Pilotare un Canadair antincendio è dunque, un mestiere difficile, pericoloso, e, mi risulta, non remunerato abbastanza. Per chi abita a Roma non è infrequente vederli sul lago di Albano. D’inverno, per il training. D’estate, per imbarcare acqua. Albano è un lago sulla bocca di un vulcano (spento, si spera) dal diametro di circa 3 Km.

Tutto intorno, pareti rocciose circondano il lago, alte da 90 a 120 m sulla superficie dell’acqua. Per rendersi conto: immaginate di decollare dalla pista 25 di Fiumicino e di vedere, prima della fine della pista, un edificio di 40 piani.
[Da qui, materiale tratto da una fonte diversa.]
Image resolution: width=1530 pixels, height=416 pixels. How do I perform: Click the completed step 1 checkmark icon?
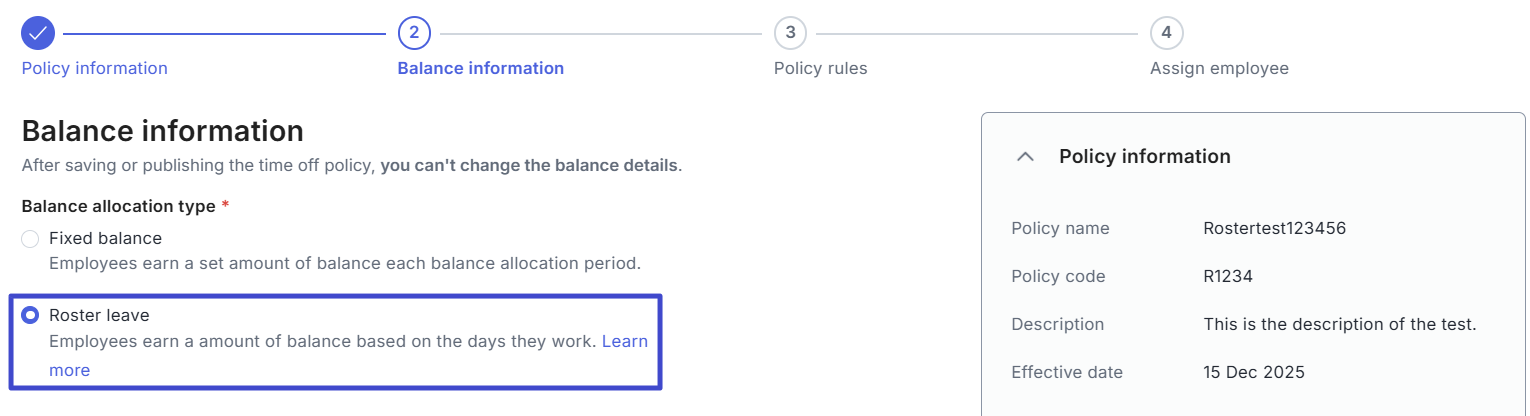click(x=38, y=33)
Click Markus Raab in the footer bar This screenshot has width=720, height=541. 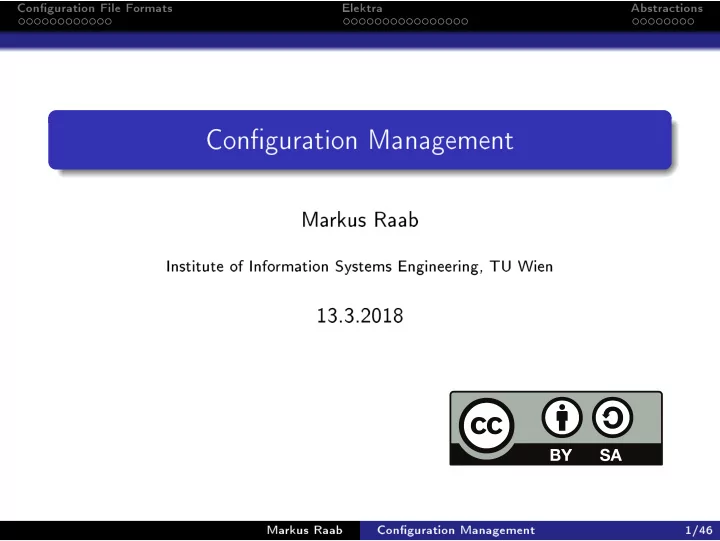coord(304,530)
Il Canadair di solito arriva lasciando a destra Castelgandolfo, si tuffa verso l’acqua, viene tirato in su, “galleggia” cioè sfrutta l’effetto suolo per tre-quattrocento metri, tocca la superficie, imbarca 5 tonnellate d’acqua in pochi secondi.

Quando ridà potenza i motori sembra che l’intera struttura stia andando in pezzi, e poi, siccome non ce la farebbe a superare l’ostacolo costituito dalla parete della montagna, vira e sale. Lentissimamente. Forse un 200 piedi al minuto, cioè un niente.

In questa lunghissima virata a salire basta poco per ammazzarsi. L’aereo ha un alto angolo di incidenza e vola a bassa velocità, quindi è vicinissimo allo stallo; è al peso massimo, con i motori al massimo, per giunta a bassa quota, con un ostacolo di fronte e di lato, ed impossibilitato ad invertire la rotta causa peso e bassa velocità. Un calo di potenza o un aumento sia pur modesto dell’angolo d’incidenza e… fine.

Insomma, ci vogliono attributi grandi come il Pao de Azucar per fare, come fanno questi piloti, decine di missioni al giorno.

E tutto questo coraggio, questa abilità, questo sangue freddo, queste macchine brutte ma al tempo stesso bellissime, per che cosa vengono impiegate? Per spegnere, 97 volte su cento (in Italia), incendi appiccati da piromani.